The Future of Religious Liberty

An excerpt from an article by Ben Domenech:

During the sexual revolution, we crossed a line from sex being something you do to defining who you are. When it enters into that territory, we move beyond the possibility of having a society in which sex acts were tolerated, in the Mrs. Patrick Campbell sense – “I don’t care what they do, so long as they don’t do it in the street and frighten the horses” – and one where it is insufficient to be anything but a cheerleader for sexual persuasion of all manner and type, because to be any less so is to hate the person themselves. Sex stopped being an aspect of a person, and became their lodestar – in much the same way religion is for others…

[…]

[T]he real problem with gay marriage is that the nature of the marriage union is inherently entwined in the future of the first line of the Bill of Rights: our right to religious liberty. Orthodox believers of Christian, Muslim, and Jewish faiths were slow to understand this.
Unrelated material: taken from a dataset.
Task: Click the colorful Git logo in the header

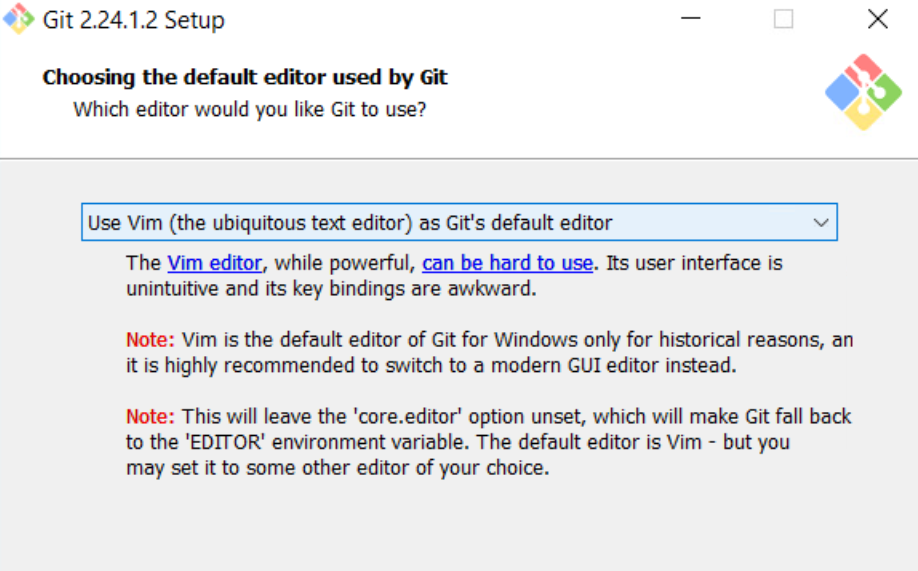Action: (863, 92)
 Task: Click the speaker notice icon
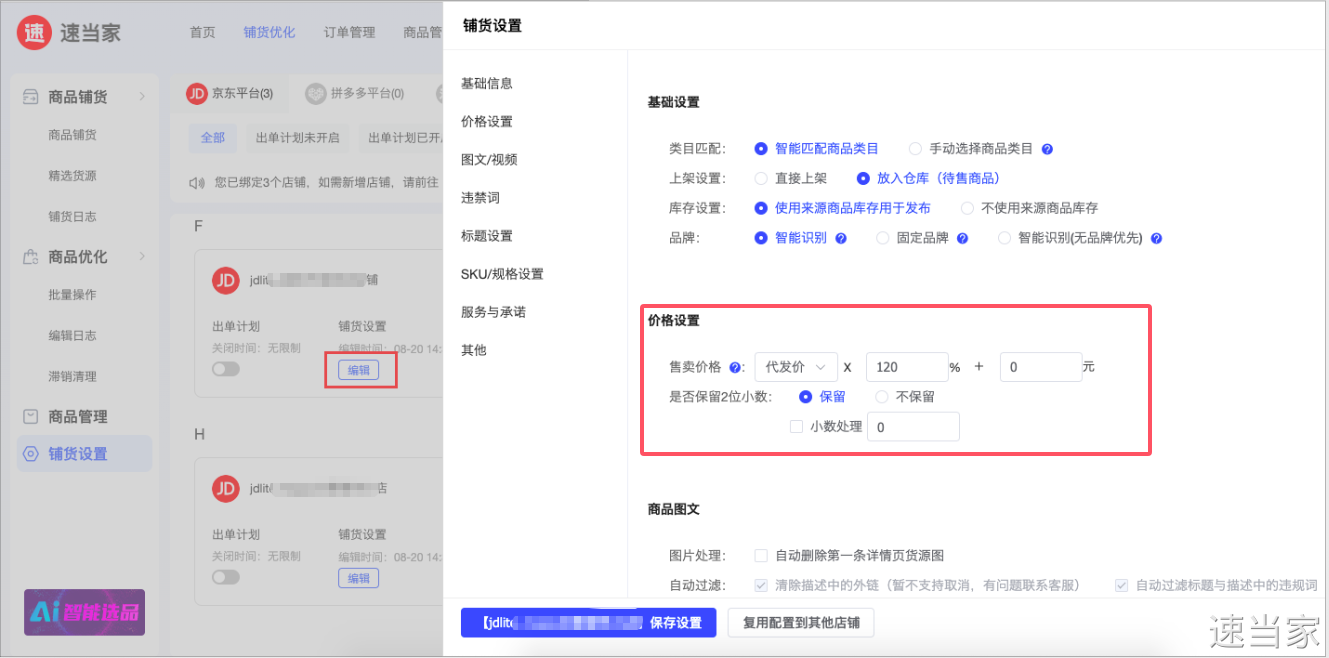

I’m talking about something much bigger here than the discrimination lawsuits brought across the country against bakers and photographers: I’m talking about whether churches will be able to function as public entities in an era where their views on sin, particularly sexual sin, are in direct conflict with not just opinion but the law – and proselytizing those views from the pulpit or in the public square will be viewed as using the protection of religious expression to protect hateful speech.

We saw this problem already in Illinois’ marriage law, where churches which do not allow same sex unions would essentially have to close their doors to full participation in civil society. We see it as a constant issue regarding Canada’s hate speech laws, where courts must discern whether quoting Bible verses amounts to “harming the public discourse.”